EXERCISE DETAILS:
Find every line in the listing below that contains the word "neighborhood", and copy each of those lines.

DATA LINES:
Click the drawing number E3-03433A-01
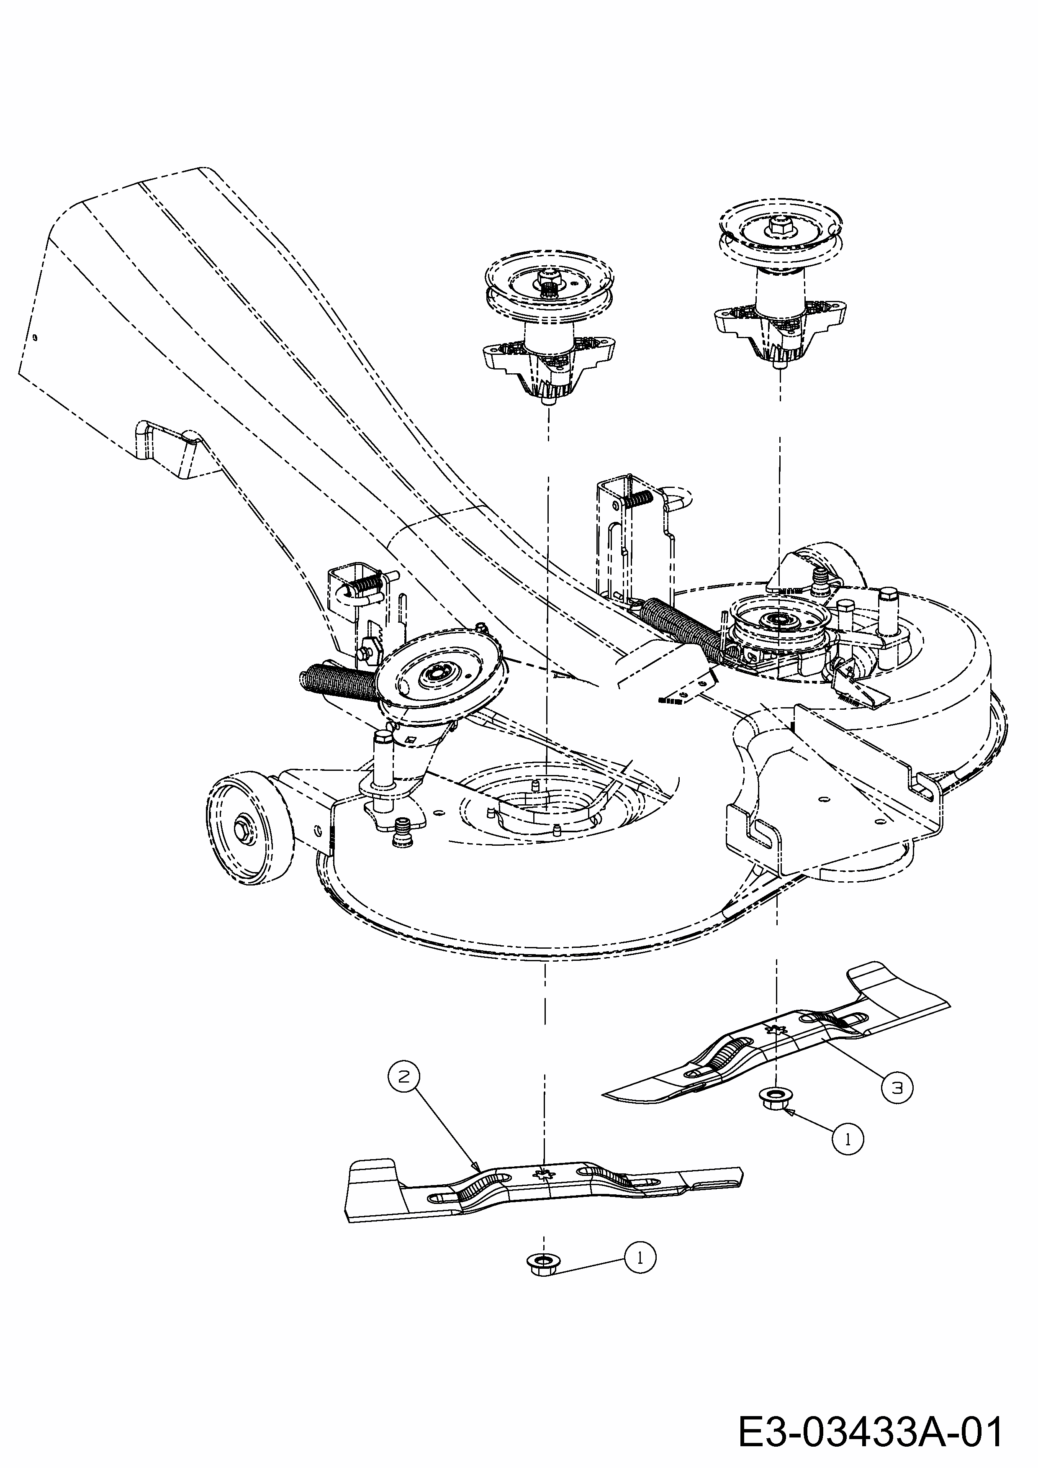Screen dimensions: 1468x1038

* * *

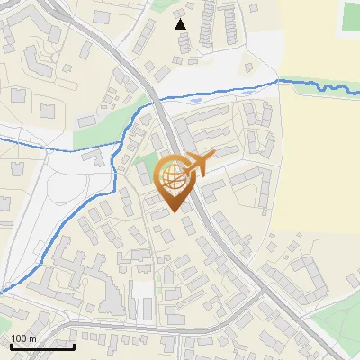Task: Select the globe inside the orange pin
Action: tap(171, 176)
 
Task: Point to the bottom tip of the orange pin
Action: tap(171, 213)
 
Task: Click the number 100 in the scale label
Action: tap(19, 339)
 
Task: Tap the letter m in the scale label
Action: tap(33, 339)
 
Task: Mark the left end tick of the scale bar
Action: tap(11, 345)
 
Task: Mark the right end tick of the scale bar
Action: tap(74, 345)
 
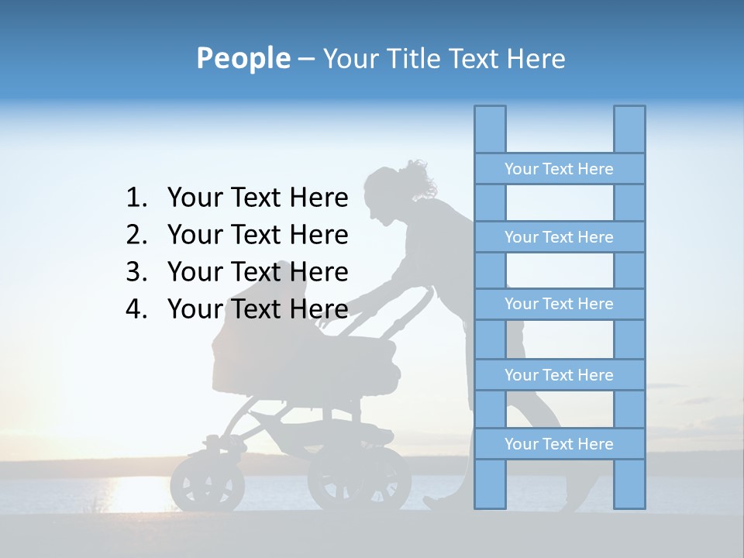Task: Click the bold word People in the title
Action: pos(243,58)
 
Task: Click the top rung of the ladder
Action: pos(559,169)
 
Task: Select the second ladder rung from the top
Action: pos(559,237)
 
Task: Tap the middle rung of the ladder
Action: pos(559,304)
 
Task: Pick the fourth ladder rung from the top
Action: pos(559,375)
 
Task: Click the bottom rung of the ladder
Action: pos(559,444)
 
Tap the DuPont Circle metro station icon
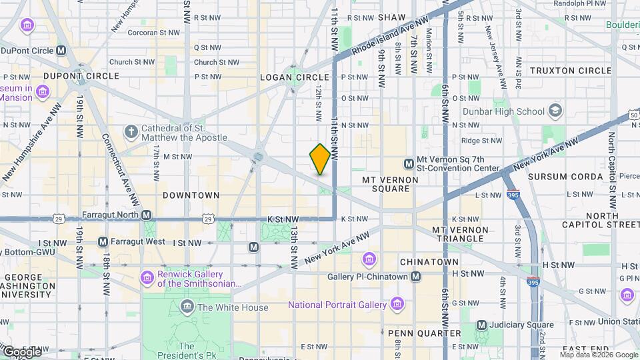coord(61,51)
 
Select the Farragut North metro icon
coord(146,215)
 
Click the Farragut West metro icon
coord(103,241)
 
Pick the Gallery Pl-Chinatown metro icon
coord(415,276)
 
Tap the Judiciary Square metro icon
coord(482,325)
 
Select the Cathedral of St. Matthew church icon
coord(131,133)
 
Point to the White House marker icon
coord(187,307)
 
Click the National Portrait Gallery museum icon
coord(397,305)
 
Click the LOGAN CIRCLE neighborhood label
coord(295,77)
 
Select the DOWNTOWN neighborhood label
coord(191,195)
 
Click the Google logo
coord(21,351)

REPLY TO THE TASK:
Click the LOGAN CIRCLE neighborhood label
Select the DOWNTOWN neighborhood label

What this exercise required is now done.